Es sind die harten Fälle, die es vom Patientenanwalt zur Schiedsstelle der niederösterreichischen Ärztekammer schaffen. Exakt 1485 Fälle waren es in 20 Jahren. Einer davon betraf Peter S. (Name geändert). Komplikationen nach einer Operation am Fuß verlängerten seinen Krankenstand um drei Monate. Er verlor seinen Job.
Knapp 1500 Fälle wanderten seit 1989 über die Schreibtische der Patientenschiedsstelle. In 54 Prozent wurde den Betroffenen Recht gegeben. Insgesamt wurden mehr als sieben Millionen Euro ausgeschüttet. Geld zu bekommen ist in den meisten Fällen aber gar nicht das Hauptziel, Patienten wollen ernst genommen werden, bringt es Ärztekammer-Chef Christoph Reisner auf den Punkt.

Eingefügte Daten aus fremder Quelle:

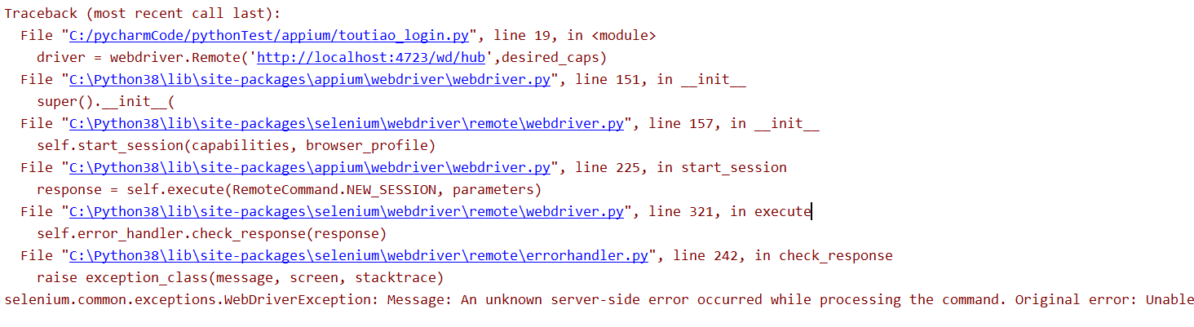Image resolution: width=1194 pixels, height=327 pixels.
Task: Click the 'self.start_session(capabilities, browser_profile)' line
Action: pos(237,145)

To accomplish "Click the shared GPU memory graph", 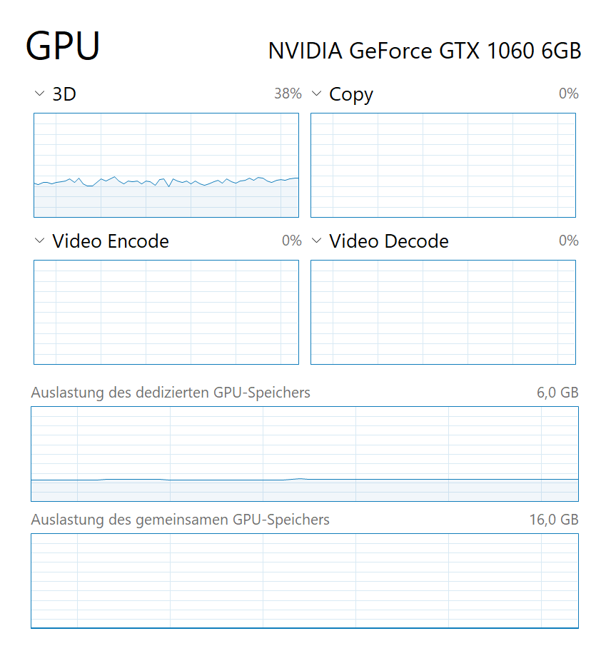I will pos(305,581).
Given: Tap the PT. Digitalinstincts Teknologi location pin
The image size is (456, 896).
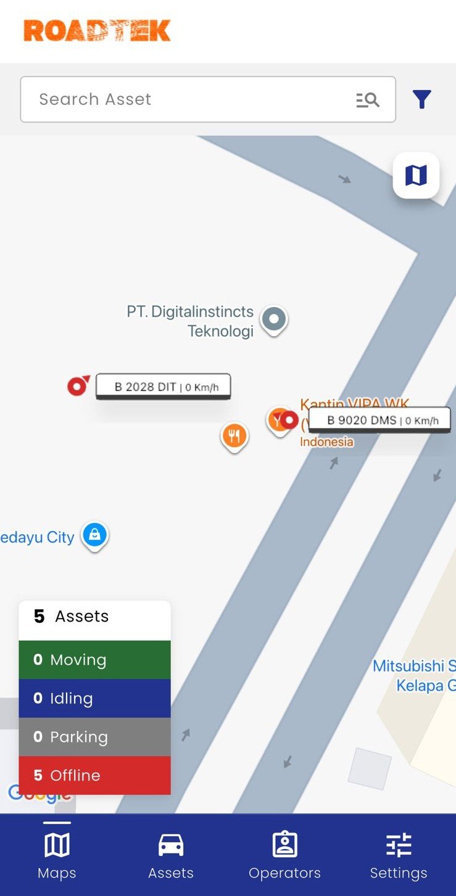Looking at the screenshot, I should 274,321.
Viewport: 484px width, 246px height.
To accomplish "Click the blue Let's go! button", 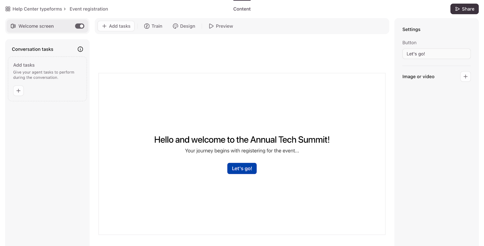I will click(242, 168).
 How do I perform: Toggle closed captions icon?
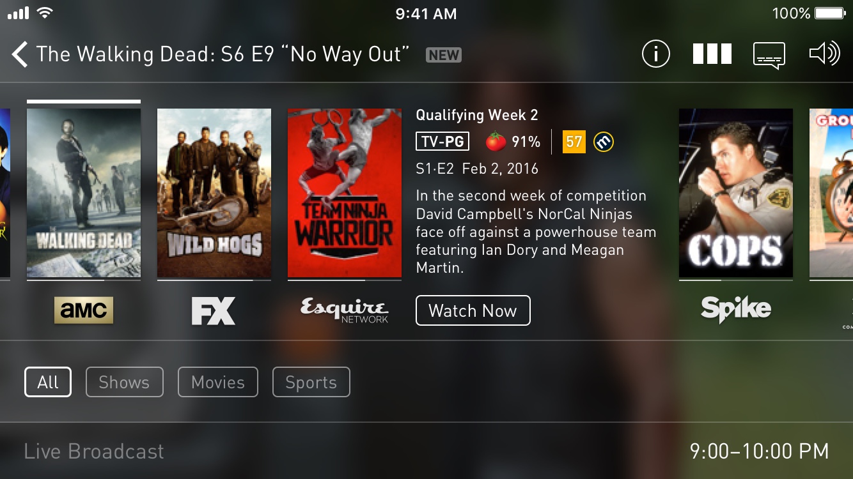769,56
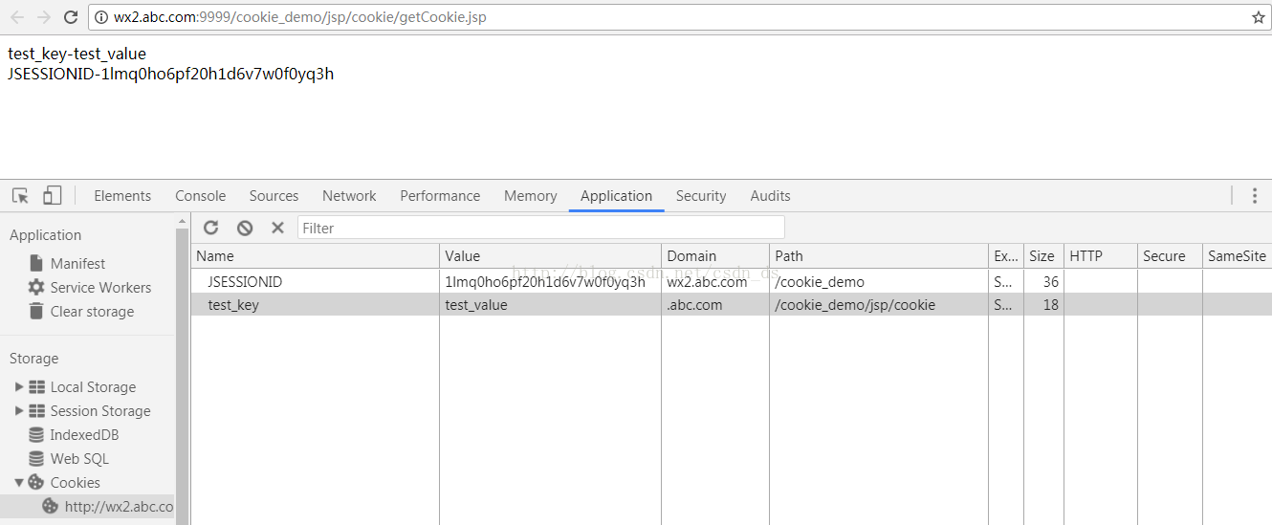Sort cookies by the Domain column header
Viewport: 1272px width, 525px height.
715,255
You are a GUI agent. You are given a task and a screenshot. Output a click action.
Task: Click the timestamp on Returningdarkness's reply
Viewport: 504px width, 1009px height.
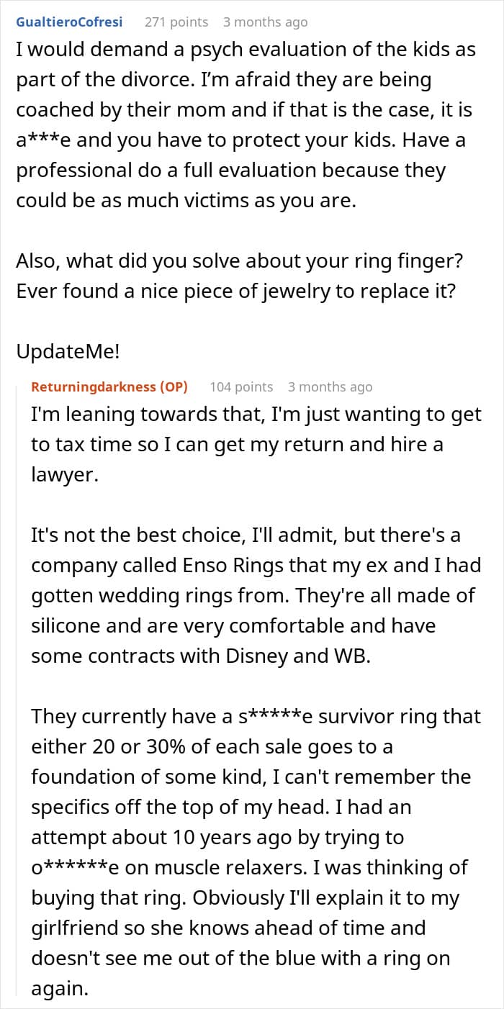tap(330, 386)
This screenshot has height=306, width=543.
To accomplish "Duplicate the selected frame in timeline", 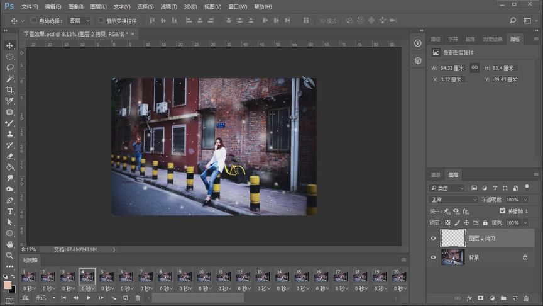I will click(125, 297).
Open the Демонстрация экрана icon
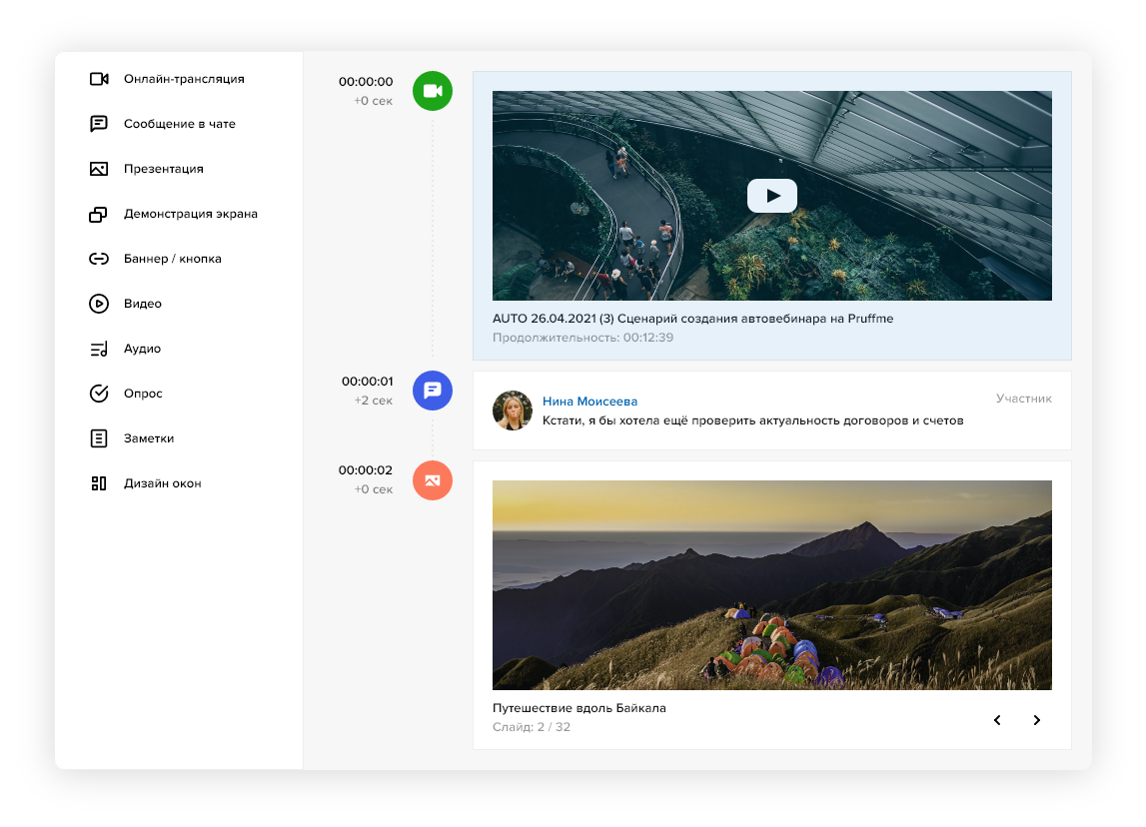1146x827 pixels. (98, 214)
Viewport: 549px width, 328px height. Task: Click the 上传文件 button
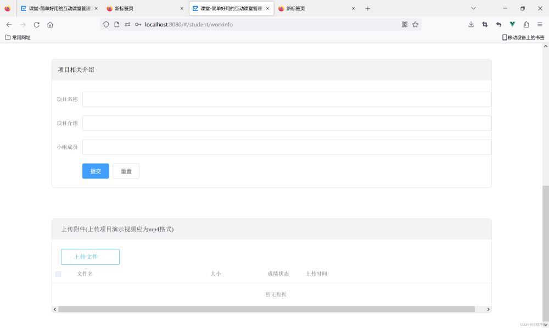(x=90, y=257)

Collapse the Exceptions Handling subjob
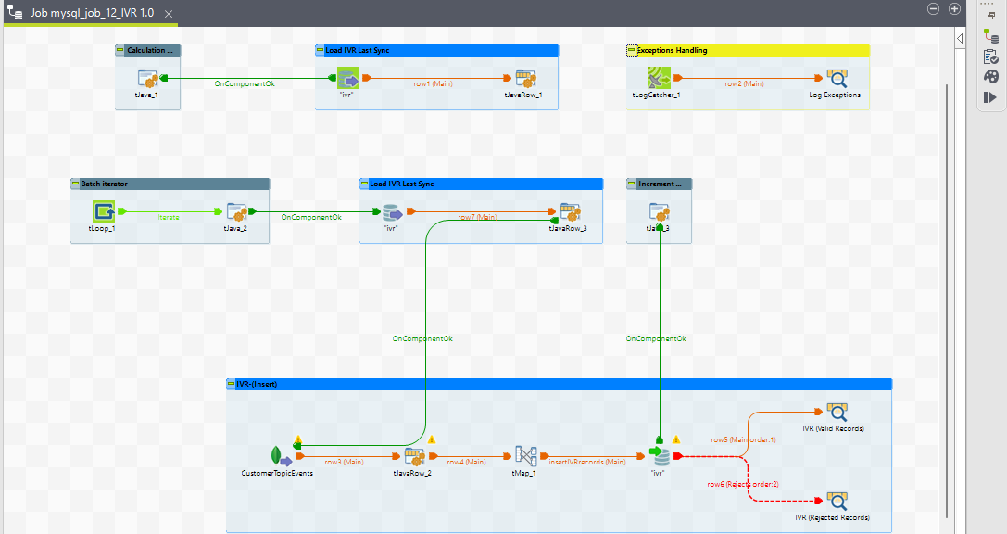pos(631,50)
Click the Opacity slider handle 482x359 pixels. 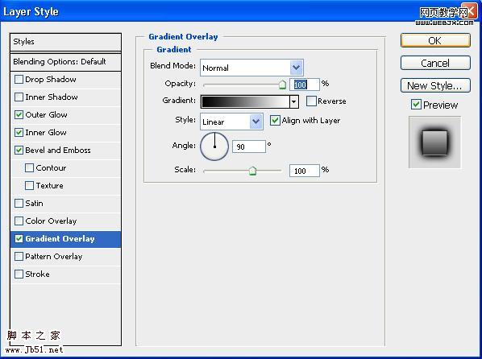282,85
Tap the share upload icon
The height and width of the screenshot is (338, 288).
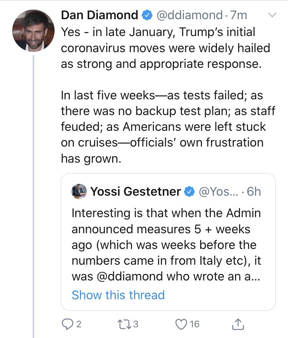[238, 324]
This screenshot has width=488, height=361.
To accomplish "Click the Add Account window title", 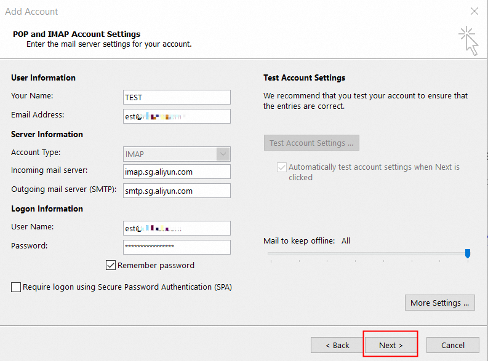I will (x=31, y=11).
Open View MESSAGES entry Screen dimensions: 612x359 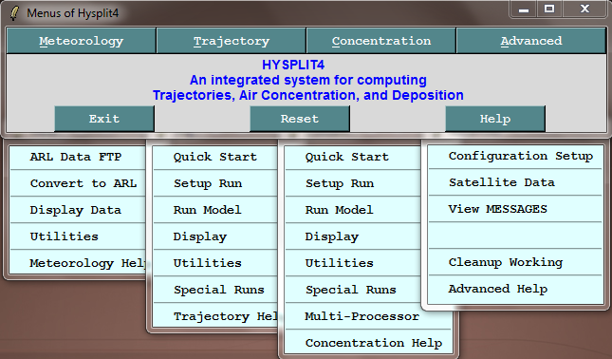tap(515, 209)
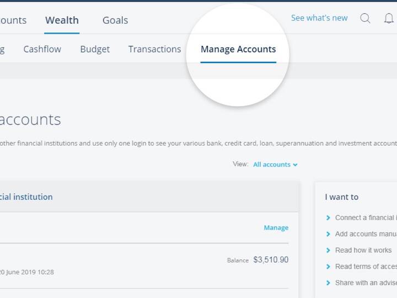Click chevron beside Read terms of access
Image resolution: width=397 pixels, height=298 pixels.
tap(328, 267)

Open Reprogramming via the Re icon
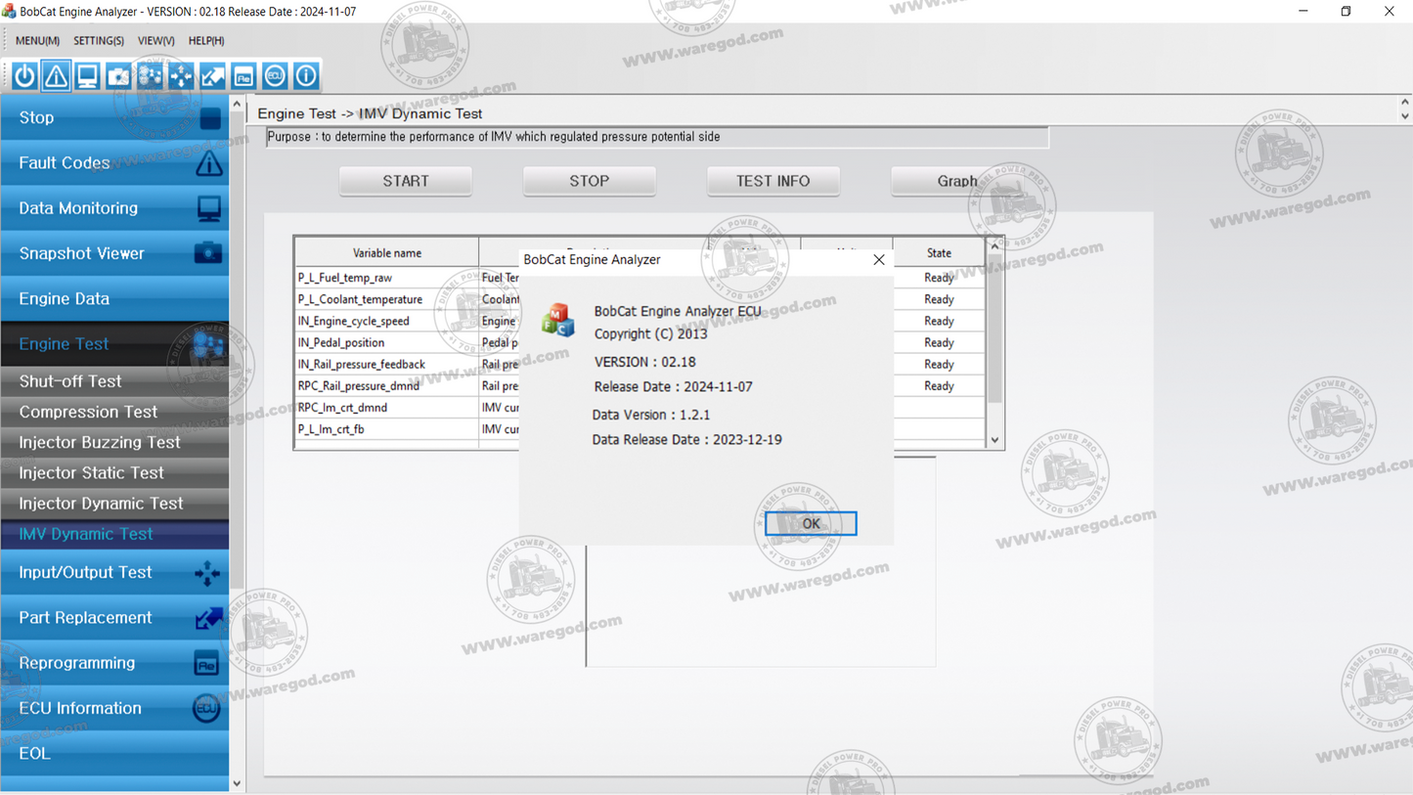(x=243, y=75)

Wie im Fall des Niederösterreichers Peter S. (Name geändert). Nach einer Operation am Fuß zog er sich eine Infektion zu, der Knochen heilte nicht in der geplanten Zeit. Aus 8 bis 12 Wochen Krankenstand wurden sechs Monate. Bitter: Der Mann verlor seinen Job.
Der Patient wurde mit einem schroffen Dann klagen Sie mich doch vom Arzt abgewimmelt. Ein Fall für die Patientenschiedsstelle. Diese stellte fest, dass es kein ärztlicher Fehler, aber mangelhafte Aufklärung war. Dem Mann ist vor dem Eingriff nichts erklärt worden. Der Arzt hat ihn nicht ernst genommen, so Reisner.
Patientenanwalt Gerald Bachinger fordert daher Verbesserungen: Richtiges Kommunizieren ist niemandem in die Wiege gelegt. Das kann man lernen. 2008 wurden in seinem Büro 1200 Fälle behandelt, ein Drittel davon, nämlich die harten, landeten beim Schiedsgericht.
Der Großteil der Fälle betrifft die Chirurgie, die Unfallchirurgie und die Gynäkologie.